The Court finds the complaint alleges sufficient facts to state a cause of action for fraudulent inducement-concealment. Plaintiff correctly contends that the heightened pleading requirement for fraud claims is relaxed when it appears the defendant has full knowledge of the facts or has more knowledge than the plaintiff. (See Alfaro v. Cmty. Hous. Improvement Sys. & Plan. Assn., Inc. (2009) 171 Cal.App.4th 1356, 1384.) The complaint identifies the material defects and facts that Ford allegedly knew and withheld from Plaintiffs before purchasing the subject vehicle. (Compl., 23:15-27:9.) The complaint alleges facts showing that Ford had superior knowledge of the facts regarding the alleged transmission defect and how such knowledge was obtained, the safety risks posed by the transmission defect, the materiality of that information, Plaintiff was unaware of the concealed defect and would not have purchased the subject vehicle had Plaintiffs known of the concealed defect, and Ford intended to defraud Plaintiffs by selling the subject vehicle to Plaintiff with its known transmission defects without disclosing them to Plaintiff, resulting in damages to Plaintiff. (Compl., 23:15-27:9.)[1] The Court of Appeal in Dhital found similar allegations sufficient to withstand demurrer. (Dhital, supra, 84 Cal.App.5th at p. 844.) This Court likewise finds these allegations sufficient, and satisfy the pleading requirements set forth in Rattagan, including the content of the omitted facts. (Rattagan, supra, 17 Cal.5th at pp. 43-44.) 

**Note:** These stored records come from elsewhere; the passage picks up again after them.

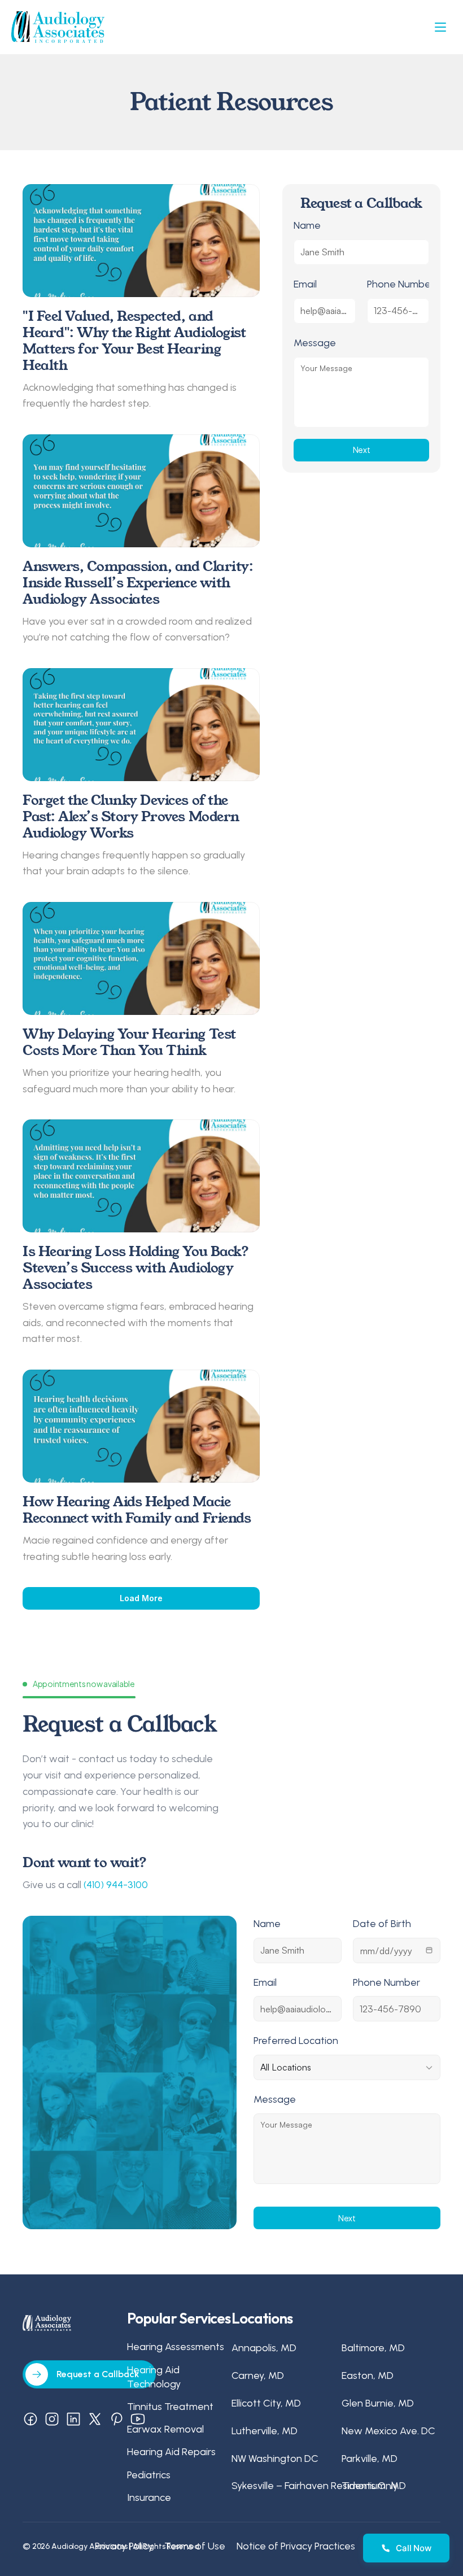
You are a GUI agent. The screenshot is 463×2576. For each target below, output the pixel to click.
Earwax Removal (165, 2429)
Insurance (149, 2497)
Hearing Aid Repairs (171, 2452)
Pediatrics (149, 2475)
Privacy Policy (124, 2546)
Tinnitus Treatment (170, 2406)
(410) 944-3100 (116, 1884)
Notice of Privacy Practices (296, 2546)
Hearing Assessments (175, 2346)
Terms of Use (194, 2546)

The Court also finds the complaint alleges sufficient facts demonstrating a duty to disclose. Under OCM Principal Opportunities Fund, L.P. v. CIBC World Markets Corp. (2007) 157 Cal.App.4th 835, a manufacturer has a duty to disclose material facts to subsequent purchasers when the manufacturer has reason to expect that the item will be resold, which the Court finds applicable in the context of a manufacturer selling vehicles through a dealership. (See id. at p. 851.) Further, unlike in Bigler-Engler v. Breg, Inc. (2017), 7 Cal. App. 5th 276, 314 (relied on by Ford), Plaintiffs allege that Ford directly marketed and advertised its product to consumers, including Plaintiff. (Compl., ¶ 56). The complaint also alleges that Plaintiffs and Ford entered into a warranty agreement for the subject vehicle, and that Ford was aware of the transmission defect before the subject vehicle was sold to Plaintiffs but did not disclose that knowledge to Plaintiffs. (Compl., 3:10-24, 23:15-27:9, Ex. 1.) The complaint alleges facts demonstrating that Plaintiff relied on Defendant’s nondisclosure when purchasing the vehicle, as Plaintiff alleges he would not have purchased the vehicle had he known about the defect. (Compl., 26:4-23.) The Court of Appeal in Dhital found similar allegations sufficient to withstand demurrer. (Dhital, supra, 84 Cal.App.5th at p. 844.) This Court also finds them sufficient. 

The Court further finds this cause of action is not barred by the economic loss rule. “[T]he economic loss rule does not apply to limit recovery for intentional tort claims like fraud,” but applies instead to negligently inflicted economic losses devoid of physical or property damage. (Rattagan, supra, 17 Cal.5th at p. 38.) This cause of action is an intentional tort fraud claim. Given the Court’s finding that the complaint alleges sufficient facts to state a cause of action for fraudulent inducement-concealment, the Court also finds this cause of action falls outside the scope of the economic loss rule. 

The Court declines to consider the parties’ remaining arguments. Based on the foregoing, the Court OVERRULES the demurrer.     

CONCLUSION 

The Court OVERRULES the demurrer. Defendant Ford Motor Company must file and serve an answer to the complaint within 20 calendar days of this order. 

             Plaintiff is ordered to give notice of the Court’s ruling within five calendar days of this order.



[1] The Court notes that on page 22, line 17 of the complaint, the paragraph numbering restarts and continues through to the prayer for relief. (Compl., 22:17-27:23.) The Court assumes this was an accident, but to avoid confusion regarding which paragraph numbers are being referenced, the Court instead refers to the page numbers.